(Dataset entries)
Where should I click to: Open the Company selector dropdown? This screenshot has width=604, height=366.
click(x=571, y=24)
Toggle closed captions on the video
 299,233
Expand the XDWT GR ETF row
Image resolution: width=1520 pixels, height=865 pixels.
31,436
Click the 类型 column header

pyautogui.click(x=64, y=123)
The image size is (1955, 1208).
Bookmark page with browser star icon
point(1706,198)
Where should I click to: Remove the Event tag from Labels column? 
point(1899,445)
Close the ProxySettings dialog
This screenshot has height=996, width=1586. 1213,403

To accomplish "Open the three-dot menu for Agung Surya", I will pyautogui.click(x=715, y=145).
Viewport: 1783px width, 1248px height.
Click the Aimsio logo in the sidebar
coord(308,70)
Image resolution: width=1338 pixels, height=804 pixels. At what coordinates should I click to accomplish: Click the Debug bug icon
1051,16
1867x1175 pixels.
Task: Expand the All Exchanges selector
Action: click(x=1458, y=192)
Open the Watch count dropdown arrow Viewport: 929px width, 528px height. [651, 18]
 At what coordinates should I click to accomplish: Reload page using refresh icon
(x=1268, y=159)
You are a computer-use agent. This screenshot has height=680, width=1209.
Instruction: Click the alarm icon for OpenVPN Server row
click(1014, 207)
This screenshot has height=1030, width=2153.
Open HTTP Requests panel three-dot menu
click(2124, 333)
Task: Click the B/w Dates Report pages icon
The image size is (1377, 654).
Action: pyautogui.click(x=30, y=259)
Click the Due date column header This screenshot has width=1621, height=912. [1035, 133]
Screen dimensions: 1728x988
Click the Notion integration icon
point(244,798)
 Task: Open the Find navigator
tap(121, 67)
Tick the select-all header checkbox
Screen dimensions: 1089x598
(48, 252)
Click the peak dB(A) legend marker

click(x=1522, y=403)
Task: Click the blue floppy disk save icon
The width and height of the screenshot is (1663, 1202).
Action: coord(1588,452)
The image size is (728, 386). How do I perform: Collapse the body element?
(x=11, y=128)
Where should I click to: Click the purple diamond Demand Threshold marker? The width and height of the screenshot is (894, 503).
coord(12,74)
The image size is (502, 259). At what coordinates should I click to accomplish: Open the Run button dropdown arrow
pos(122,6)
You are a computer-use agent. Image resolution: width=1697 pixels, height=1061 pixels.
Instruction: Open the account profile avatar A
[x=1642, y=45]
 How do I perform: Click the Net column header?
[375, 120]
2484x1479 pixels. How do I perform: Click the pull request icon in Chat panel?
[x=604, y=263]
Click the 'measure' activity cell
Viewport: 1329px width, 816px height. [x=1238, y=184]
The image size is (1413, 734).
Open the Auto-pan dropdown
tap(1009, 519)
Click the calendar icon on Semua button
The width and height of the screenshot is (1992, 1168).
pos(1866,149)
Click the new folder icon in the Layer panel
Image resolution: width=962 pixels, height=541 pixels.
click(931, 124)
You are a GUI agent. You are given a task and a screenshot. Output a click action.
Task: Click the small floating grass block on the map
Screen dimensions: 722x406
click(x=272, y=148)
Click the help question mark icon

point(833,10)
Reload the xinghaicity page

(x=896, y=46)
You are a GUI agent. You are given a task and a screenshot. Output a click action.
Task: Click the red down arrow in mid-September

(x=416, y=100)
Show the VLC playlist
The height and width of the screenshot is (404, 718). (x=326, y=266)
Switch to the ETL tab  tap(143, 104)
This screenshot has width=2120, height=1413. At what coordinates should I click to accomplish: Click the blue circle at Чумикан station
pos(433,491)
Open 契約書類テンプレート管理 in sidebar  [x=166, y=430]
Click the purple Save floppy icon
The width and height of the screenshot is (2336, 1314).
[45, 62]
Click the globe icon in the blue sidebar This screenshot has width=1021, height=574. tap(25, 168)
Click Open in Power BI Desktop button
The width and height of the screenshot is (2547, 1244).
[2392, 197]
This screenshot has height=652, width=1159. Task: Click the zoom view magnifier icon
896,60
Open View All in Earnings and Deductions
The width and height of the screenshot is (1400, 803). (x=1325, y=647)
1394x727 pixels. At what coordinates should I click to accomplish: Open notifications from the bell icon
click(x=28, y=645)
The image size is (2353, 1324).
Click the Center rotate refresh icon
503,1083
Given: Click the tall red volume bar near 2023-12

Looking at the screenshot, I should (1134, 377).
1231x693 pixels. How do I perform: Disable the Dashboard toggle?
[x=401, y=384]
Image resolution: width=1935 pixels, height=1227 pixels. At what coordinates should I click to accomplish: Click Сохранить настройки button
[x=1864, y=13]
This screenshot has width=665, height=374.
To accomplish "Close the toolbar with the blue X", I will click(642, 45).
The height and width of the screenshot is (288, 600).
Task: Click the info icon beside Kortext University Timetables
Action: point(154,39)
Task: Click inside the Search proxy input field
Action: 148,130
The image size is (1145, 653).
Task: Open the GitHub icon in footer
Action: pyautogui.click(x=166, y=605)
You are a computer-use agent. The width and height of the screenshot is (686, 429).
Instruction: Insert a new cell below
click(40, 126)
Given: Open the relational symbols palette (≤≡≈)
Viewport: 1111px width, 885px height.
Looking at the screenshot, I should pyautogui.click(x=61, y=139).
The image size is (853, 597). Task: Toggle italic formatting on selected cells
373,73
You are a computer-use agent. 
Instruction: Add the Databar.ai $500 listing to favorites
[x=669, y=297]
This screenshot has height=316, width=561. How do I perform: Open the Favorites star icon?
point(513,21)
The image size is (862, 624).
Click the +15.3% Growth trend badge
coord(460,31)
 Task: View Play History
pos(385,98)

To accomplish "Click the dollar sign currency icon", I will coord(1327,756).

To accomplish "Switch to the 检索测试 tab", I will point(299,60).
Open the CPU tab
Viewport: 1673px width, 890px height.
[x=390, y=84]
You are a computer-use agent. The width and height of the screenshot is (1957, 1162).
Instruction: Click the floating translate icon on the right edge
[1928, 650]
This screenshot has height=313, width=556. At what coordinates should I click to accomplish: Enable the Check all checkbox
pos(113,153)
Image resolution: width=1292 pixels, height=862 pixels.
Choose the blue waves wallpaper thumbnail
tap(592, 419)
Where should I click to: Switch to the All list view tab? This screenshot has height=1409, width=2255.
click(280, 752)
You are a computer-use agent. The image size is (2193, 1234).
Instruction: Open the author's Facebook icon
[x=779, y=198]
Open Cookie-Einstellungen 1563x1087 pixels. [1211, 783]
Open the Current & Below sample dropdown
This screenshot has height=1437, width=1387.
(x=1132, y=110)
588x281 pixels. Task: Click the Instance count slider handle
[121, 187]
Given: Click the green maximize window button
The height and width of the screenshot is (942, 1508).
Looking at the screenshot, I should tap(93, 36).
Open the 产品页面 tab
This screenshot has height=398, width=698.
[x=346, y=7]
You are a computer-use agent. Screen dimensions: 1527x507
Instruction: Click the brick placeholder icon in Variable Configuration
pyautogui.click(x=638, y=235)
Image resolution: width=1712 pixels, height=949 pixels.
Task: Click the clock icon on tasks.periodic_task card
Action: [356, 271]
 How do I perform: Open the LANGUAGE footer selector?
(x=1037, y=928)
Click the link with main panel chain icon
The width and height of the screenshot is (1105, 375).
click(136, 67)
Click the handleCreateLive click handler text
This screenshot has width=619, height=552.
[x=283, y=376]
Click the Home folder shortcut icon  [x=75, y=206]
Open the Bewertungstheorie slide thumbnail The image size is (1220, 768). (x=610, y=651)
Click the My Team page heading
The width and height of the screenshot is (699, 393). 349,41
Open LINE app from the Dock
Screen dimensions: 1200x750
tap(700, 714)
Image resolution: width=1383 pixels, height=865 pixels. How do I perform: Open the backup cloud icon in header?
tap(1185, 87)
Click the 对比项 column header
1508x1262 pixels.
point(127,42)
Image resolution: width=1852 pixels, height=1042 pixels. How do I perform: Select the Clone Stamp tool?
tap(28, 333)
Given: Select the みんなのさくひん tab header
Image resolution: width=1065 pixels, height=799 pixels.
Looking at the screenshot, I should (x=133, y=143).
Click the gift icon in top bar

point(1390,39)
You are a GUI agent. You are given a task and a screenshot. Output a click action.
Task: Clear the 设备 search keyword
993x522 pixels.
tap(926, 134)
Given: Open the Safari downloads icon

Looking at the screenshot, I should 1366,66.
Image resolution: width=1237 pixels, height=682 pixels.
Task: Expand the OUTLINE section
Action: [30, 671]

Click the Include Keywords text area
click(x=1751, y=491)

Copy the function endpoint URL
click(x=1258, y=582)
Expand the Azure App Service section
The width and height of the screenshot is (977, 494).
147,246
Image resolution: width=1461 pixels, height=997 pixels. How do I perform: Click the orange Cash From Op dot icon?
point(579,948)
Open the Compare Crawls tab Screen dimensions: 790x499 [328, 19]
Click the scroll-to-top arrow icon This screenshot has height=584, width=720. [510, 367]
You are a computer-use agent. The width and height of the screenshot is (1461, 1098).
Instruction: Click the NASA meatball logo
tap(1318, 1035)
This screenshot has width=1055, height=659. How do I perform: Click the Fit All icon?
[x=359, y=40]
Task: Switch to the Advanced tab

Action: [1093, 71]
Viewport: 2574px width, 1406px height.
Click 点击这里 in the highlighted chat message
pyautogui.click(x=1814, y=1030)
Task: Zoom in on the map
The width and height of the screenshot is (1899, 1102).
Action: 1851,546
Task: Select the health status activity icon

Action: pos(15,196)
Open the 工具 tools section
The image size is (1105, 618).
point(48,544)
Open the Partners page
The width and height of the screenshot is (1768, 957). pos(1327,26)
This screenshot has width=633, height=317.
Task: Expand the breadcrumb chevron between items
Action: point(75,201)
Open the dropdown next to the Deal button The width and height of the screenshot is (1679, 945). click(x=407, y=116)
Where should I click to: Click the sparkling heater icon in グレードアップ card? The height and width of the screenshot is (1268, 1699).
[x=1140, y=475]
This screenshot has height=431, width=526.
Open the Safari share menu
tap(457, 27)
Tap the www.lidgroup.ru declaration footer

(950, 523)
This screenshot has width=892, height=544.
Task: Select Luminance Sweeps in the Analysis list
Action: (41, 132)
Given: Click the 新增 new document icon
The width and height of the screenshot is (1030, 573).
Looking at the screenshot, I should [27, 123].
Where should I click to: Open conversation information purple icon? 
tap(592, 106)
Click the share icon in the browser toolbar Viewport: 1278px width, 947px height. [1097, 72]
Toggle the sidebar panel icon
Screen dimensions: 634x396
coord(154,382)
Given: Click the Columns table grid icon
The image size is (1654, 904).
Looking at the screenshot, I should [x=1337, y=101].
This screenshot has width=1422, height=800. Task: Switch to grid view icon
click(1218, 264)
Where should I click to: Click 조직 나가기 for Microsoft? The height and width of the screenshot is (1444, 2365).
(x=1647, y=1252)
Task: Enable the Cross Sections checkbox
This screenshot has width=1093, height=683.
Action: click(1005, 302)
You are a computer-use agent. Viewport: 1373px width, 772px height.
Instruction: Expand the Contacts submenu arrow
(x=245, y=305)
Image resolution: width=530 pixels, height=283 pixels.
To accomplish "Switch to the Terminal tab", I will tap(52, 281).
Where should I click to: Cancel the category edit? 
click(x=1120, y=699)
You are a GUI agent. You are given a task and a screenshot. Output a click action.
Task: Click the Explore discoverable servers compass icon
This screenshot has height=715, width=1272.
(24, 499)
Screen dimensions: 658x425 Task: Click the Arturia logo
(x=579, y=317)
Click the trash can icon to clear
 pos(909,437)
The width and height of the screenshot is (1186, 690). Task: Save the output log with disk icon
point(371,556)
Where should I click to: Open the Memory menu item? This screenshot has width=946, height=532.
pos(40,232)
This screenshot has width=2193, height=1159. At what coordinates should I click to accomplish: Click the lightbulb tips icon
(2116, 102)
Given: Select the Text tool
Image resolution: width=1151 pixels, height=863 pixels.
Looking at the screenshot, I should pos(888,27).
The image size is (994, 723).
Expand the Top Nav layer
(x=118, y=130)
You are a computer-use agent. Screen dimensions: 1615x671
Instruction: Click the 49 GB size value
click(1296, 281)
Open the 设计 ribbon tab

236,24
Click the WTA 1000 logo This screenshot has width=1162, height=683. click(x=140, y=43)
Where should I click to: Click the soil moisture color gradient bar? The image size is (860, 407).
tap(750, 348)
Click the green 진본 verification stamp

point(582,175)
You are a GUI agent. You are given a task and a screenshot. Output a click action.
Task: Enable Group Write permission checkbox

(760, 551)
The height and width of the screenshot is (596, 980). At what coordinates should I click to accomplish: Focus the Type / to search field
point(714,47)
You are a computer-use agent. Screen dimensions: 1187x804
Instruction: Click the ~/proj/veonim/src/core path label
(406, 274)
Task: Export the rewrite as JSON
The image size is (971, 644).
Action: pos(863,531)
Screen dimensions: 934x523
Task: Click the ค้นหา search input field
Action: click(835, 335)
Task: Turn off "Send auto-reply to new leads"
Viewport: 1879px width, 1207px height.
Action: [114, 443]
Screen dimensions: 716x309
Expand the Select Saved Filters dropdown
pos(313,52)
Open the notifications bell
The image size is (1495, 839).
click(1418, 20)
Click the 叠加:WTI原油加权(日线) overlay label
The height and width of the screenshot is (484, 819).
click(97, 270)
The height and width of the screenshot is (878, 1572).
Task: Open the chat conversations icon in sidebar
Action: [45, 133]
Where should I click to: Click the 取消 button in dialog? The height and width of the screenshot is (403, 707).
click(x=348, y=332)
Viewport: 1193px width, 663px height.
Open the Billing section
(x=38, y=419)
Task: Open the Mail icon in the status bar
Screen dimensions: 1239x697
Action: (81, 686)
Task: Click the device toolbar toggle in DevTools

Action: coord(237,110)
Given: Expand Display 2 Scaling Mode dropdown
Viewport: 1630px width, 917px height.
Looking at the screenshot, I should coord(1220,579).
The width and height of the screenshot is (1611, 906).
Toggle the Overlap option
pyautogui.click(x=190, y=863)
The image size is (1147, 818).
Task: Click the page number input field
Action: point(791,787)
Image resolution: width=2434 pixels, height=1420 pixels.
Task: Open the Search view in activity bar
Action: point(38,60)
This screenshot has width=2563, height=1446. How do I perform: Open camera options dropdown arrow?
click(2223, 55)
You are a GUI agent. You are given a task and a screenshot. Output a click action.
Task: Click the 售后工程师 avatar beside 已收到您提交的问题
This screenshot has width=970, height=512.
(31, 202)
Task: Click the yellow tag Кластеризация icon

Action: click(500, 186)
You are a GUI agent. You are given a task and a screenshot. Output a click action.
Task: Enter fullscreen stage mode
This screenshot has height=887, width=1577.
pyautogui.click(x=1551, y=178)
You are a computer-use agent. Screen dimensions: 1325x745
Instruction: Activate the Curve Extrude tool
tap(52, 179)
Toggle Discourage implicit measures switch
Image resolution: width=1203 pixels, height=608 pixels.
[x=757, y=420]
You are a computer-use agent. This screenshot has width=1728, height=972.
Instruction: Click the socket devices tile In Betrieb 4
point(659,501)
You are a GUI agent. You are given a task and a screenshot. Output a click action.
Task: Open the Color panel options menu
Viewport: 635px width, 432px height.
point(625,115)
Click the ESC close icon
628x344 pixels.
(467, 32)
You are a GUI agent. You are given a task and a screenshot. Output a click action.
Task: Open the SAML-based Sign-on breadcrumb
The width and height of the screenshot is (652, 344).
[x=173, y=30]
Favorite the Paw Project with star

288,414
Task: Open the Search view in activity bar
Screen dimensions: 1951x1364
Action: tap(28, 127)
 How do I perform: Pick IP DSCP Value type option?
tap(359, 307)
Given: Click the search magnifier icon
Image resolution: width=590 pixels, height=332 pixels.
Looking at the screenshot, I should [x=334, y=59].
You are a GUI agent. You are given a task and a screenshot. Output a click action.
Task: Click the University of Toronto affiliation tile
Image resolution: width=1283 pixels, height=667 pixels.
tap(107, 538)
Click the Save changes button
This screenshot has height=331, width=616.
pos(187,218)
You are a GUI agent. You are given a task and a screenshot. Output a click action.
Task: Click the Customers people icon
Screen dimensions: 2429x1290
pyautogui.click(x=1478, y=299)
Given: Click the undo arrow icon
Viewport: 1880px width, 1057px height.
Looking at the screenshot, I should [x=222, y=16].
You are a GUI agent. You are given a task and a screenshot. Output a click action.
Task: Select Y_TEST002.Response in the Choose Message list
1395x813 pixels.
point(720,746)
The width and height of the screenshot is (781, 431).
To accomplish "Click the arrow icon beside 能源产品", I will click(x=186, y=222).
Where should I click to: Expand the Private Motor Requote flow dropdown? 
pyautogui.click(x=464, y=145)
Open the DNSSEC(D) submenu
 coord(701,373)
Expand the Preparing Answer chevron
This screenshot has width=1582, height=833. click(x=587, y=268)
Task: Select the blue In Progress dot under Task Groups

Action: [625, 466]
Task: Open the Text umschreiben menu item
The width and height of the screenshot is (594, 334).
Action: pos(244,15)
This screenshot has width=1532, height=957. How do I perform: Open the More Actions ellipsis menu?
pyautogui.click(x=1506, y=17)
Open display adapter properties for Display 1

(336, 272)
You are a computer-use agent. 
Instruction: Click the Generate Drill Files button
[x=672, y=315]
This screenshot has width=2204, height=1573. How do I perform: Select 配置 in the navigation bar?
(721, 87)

→ **Work instructions**: Lines that contain "folder" are the result; find them in the entries above and copy each one.

→ **Answer to this exercise**:
Click the new folder icon in the Layer panel
Click the Home folder shortcut icon  [x=75, y=206]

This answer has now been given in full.